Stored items
──────
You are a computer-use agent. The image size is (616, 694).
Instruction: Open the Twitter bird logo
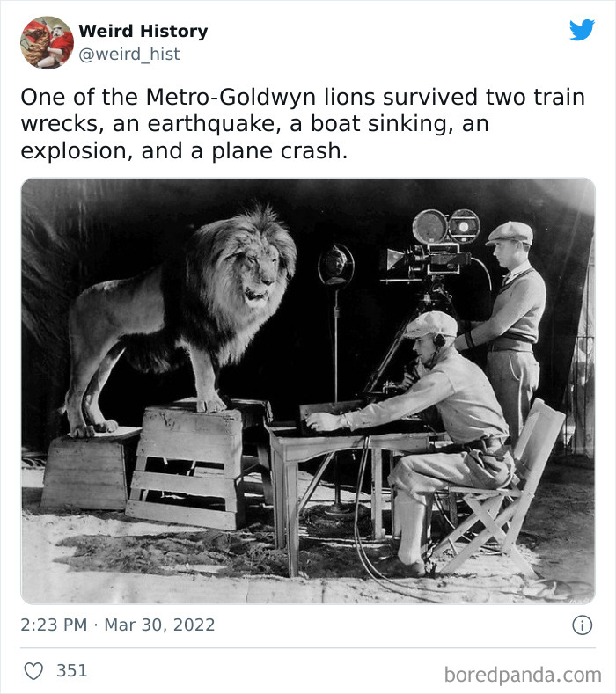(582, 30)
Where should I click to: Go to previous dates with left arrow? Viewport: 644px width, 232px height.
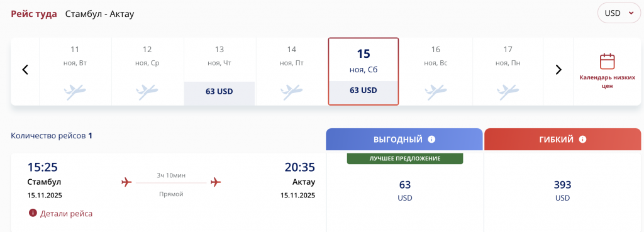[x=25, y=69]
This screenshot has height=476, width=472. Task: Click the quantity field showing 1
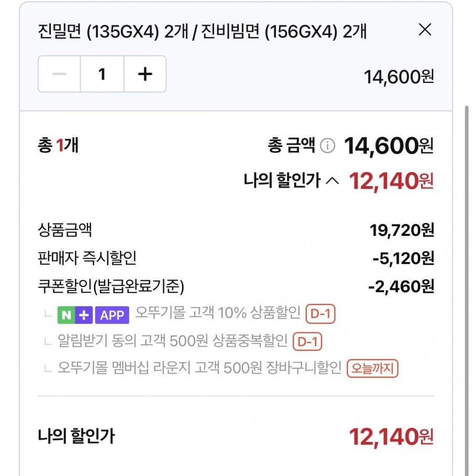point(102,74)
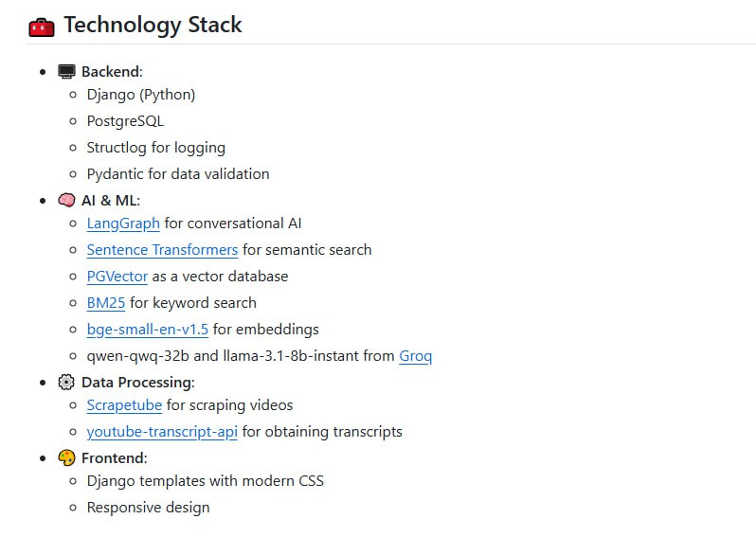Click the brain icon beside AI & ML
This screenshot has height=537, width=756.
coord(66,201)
──────
◆ TASK INSTRUCTIONS ◆
With the pictures left out, give again exactly the lines from the one that contains "Instruction: Open the Twitter bird logo" through the final line of the data above.

◆ OUTPUT OF THE TASK ◆
Instruction: Open the Twitter bird logo
(582, 30)
Where should I click to: Go to previous dates with left arrow? Viewport: 644px width, 232px height.
[x=25, y=69]
This screenshot has height=476, width=472. Task: Click the quantity field showing 1
point(102,74)
Click the brain icon beside AI & ML
This screenshot has height=537, width=756.
coord(66,201)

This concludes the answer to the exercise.